DATA RECORDS:

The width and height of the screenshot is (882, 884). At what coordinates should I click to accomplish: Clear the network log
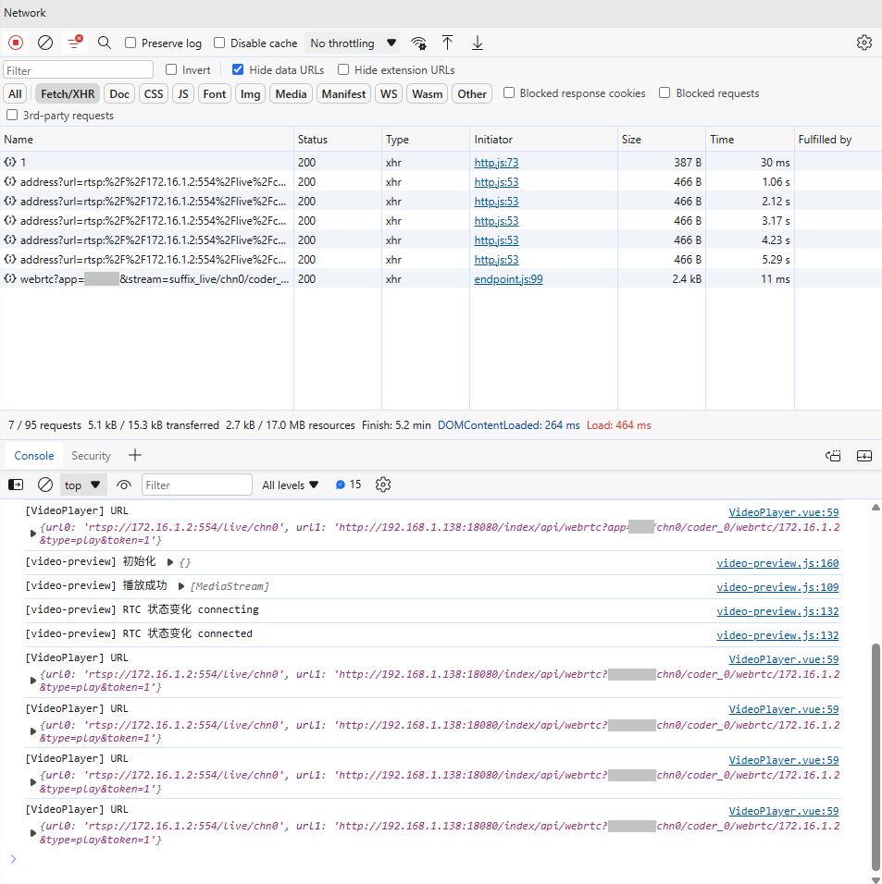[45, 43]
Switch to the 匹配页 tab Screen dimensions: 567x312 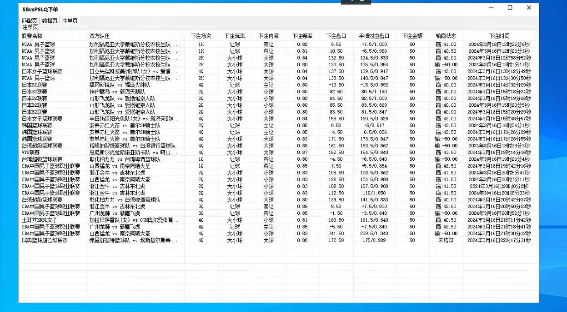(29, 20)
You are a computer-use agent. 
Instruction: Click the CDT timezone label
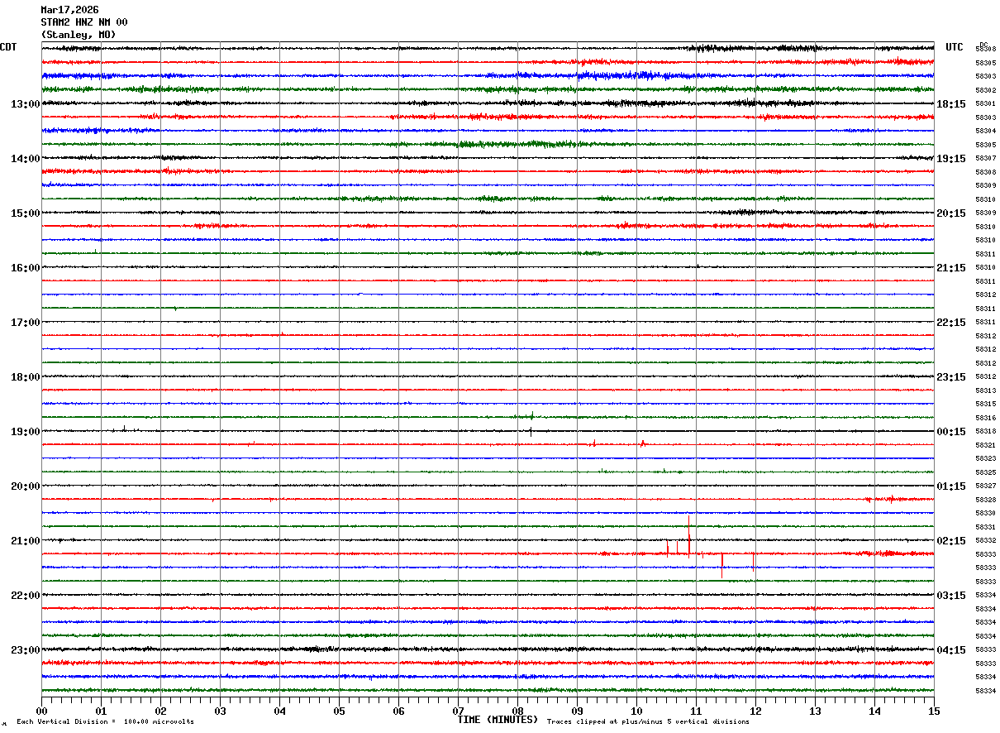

WHAT THIS TASK INVOLVES: Transcribe only the lines from the one holding "You are a computer-use agent." through the last line of the listing above, inclusive, and do not include the pictures.

OUTPUT OF THE TASK:
You are a computer-use agent. 
Instruction: Click the CDT timezone label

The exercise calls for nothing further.